Nesse processo, Khouri incorre no risco de ou fetichizar as suas figuras ou condená-las de imediato. O cineasta não se permite cometer quaisquer desses erros. O filme parece tratar de uma completa queda da civilização masculina, ou ao menos de alguém que se sente dispensável, com um sereno e calmo desespero cuja tensão só explode no final. Há o discurso com certo rancor e ressentido de Wilson (Luiz Maçãs, prematuramente falecido) – o outro único personagem masculino do filme em um duelo massacrante contra uma maioria esmagadora de mulheres –, abandonado e dividido entre o prazer e a frustração de compartilhar da intimidade das mulheres mais eróticas que conheceu na vida (sutis, ambíguas, suaves), com quem disputa (e perde) a atenção e interesse das outras. Um personagem que vai crescendo ao longo da projeção até incorporar o papel da peça dentro do filme no final. Ou então o femismo da personagem de Monique Lafond, que atinge o auge nas cenas em que o primo de sua amante é submetido a humilhações e flagelações. Mas é preciso dizer que Khouri em momento algum compactua com essas atitudes radicais dos personagens, tanto vítimas como pequenos monstros isolados dentro de uma conjuntura bem mais ampla. 

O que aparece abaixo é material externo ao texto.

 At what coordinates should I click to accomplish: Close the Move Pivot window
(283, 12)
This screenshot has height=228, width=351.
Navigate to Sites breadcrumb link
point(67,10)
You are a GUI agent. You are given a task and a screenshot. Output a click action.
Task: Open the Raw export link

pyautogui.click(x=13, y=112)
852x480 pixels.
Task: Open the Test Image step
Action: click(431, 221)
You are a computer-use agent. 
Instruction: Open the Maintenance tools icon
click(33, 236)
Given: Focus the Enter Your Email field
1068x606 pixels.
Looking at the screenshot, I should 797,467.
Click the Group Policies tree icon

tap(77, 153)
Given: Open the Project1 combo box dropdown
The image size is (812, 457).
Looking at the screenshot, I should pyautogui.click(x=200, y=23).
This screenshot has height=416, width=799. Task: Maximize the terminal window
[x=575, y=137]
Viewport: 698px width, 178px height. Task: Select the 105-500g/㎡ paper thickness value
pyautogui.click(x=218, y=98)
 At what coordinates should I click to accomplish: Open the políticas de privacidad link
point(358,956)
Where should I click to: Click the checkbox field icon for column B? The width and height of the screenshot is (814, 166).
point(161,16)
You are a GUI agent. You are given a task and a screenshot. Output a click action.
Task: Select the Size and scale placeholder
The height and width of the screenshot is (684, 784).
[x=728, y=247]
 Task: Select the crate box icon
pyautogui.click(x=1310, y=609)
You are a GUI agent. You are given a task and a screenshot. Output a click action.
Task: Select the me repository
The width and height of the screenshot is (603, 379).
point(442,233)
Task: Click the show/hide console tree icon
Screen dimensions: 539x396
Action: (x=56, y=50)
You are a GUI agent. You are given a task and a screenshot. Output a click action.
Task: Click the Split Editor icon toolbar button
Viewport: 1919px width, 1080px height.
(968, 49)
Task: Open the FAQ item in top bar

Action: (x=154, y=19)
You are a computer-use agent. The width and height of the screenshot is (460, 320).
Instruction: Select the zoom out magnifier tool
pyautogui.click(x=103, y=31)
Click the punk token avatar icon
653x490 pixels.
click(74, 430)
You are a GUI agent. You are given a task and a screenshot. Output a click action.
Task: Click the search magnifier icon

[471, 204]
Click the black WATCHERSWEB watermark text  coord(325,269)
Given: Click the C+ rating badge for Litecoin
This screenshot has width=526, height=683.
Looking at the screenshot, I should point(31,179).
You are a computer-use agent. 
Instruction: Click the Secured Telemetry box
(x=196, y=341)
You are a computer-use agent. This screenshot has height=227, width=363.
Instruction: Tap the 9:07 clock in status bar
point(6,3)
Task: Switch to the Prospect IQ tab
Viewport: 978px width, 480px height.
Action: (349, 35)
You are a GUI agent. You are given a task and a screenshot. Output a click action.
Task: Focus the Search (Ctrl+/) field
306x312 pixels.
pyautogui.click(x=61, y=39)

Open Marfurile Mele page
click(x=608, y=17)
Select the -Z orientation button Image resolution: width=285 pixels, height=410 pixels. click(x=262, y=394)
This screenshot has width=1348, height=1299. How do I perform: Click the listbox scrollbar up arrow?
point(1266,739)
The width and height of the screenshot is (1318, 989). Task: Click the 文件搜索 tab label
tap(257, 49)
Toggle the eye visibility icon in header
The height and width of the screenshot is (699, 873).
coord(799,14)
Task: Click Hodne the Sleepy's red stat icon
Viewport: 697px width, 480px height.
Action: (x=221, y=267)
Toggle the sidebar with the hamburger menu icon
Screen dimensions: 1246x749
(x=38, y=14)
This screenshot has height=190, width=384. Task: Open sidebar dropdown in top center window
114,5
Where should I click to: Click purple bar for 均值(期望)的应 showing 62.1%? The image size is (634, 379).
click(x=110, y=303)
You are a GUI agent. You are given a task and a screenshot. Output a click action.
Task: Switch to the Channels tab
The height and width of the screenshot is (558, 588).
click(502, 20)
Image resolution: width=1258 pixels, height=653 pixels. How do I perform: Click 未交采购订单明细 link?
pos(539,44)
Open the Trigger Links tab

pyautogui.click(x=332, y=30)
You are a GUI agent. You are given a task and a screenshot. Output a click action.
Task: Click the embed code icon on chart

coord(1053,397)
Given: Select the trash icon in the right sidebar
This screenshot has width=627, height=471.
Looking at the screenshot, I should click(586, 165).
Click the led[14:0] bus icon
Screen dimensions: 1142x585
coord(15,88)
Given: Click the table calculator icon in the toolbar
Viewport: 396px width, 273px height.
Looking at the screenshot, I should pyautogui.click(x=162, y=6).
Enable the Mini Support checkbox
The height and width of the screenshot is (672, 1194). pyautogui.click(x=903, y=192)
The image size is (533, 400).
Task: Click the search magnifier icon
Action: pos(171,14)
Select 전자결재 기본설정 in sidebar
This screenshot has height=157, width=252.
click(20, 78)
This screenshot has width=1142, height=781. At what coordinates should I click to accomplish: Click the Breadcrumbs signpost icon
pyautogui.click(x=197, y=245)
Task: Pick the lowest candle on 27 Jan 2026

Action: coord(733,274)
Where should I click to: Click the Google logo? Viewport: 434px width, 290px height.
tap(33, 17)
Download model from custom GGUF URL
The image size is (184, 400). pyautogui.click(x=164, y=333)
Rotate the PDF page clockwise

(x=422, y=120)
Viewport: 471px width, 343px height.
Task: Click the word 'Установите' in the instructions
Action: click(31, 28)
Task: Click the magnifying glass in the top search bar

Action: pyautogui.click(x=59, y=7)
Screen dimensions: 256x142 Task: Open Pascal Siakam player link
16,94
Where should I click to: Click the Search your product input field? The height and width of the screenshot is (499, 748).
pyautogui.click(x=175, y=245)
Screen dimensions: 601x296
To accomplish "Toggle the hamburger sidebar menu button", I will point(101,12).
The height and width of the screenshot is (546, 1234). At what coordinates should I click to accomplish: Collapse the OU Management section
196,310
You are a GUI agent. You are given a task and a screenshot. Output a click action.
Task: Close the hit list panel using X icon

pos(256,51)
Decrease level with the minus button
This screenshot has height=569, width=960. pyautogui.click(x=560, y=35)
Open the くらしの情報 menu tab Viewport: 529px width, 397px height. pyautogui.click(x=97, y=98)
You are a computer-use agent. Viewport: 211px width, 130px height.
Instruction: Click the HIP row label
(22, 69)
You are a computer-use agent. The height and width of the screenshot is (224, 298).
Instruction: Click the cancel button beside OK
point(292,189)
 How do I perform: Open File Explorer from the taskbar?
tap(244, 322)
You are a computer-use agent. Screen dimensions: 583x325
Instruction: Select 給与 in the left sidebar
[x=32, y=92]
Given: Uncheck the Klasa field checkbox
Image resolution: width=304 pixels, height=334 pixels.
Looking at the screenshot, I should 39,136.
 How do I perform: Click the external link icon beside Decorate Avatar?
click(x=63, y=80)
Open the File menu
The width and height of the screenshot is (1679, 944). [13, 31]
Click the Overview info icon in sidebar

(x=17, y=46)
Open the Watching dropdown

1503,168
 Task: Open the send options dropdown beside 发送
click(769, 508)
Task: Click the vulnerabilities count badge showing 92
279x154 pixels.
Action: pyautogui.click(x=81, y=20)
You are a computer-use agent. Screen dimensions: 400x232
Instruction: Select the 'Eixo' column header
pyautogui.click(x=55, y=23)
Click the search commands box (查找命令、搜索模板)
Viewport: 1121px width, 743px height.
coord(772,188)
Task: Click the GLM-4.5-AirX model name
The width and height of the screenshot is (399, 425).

As Feras é um trabalho em que o cineasta se encontra mais do que nunca exposto. É um filme de crise, feito no meio da crise – inclusive do colapso da produção cinematografia brasileira da primeira metade dos anos noventa –, que leva esta crise ao limite do seu impasse. A própria misoginia aqui é colocada em crise, com a patetice do personagem de Luiz Maçãs, ou os medos e inseguranças de Paulo, a inveja masculina diante do gozo feminino que pode se prolongar por horas em contraponto a ejaculação do homem normalmente tão fugaz. Um trabalho sufocante, amargo e bastante negativo. A sexualidade feminina em Khouri pode ser tanto uma questão em aberto quanto um segredo escancarado. No jogo de espelhos que o diretor lentamente vai armando, ele pode até se compadecer da “tragédia inexorável do macho”, porém ele também ama as suas fêmeas que decidem quando querem se entregar umas às outras. Uma bela despedida e retirada de cena do grande cineasta.